His liberties with one of Kray's boyfriends and cavalier disregard for the rules of his gambling dens resulted in Litvinoff being greeted outside Earl's Court tube station by a man with a cut-throat razor who sliced his cheeks, with the words, "Ronnie says hello".

But Litvinoff was equally capable of grotesque cruelty, as Pim testifies via first-hand accounts from survivors.

His greatest contribution - and sole material evidence of his deranged energy and knowledge of the dark underbelly of the capital - was his assistance during the making of Performance, sometimes hailed as the greatest British movie of all time.
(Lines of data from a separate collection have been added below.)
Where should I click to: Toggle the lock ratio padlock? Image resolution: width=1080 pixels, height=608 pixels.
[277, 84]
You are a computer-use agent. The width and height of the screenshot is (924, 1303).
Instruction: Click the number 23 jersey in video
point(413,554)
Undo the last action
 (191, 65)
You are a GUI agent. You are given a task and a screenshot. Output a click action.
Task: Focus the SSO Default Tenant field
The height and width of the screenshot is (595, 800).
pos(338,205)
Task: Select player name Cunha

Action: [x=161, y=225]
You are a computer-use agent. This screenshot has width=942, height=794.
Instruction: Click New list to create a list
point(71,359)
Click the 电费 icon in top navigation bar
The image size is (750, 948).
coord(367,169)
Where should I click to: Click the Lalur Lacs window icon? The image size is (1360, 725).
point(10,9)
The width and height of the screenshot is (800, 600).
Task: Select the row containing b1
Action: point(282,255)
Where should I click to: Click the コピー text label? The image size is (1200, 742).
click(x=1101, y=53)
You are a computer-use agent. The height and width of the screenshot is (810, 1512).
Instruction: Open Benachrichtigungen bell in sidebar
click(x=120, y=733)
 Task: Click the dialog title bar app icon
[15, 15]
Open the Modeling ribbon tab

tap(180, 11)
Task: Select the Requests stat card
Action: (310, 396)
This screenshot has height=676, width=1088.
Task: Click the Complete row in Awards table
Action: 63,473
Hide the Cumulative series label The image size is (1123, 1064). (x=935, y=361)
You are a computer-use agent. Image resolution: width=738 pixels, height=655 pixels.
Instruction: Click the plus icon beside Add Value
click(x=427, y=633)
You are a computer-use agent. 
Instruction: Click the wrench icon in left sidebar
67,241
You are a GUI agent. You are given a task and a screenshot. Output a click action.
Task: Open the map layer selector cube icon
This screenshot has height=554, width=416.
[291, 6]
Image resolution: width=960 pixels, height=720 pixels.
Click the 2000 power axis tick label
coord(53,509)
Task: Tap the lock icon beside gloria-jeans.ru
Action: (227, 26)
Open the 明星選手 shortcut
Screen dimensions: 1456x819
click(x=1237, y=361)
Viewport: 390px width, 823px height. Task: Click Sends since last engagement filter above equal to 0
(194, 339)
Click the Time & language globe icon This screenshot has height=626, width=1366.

Some question the extent of his involvement; others claim that every frame was imbued with Litvinoff's licentious presence. He did make sure there was a copy of the Jewish Chronicle on the bed of gangster protagonist Harry Flowers in one crucial scene of the film.

As with many, the '60s took their toll and, by the new decade, Litvinoff had succumbed to depression. He committed suicide in 1975, the ultimate act from one of the most extreme individuals of his, or any, era. Pim tells his story - piecing together the fragments to build a myth - quite brilliantly.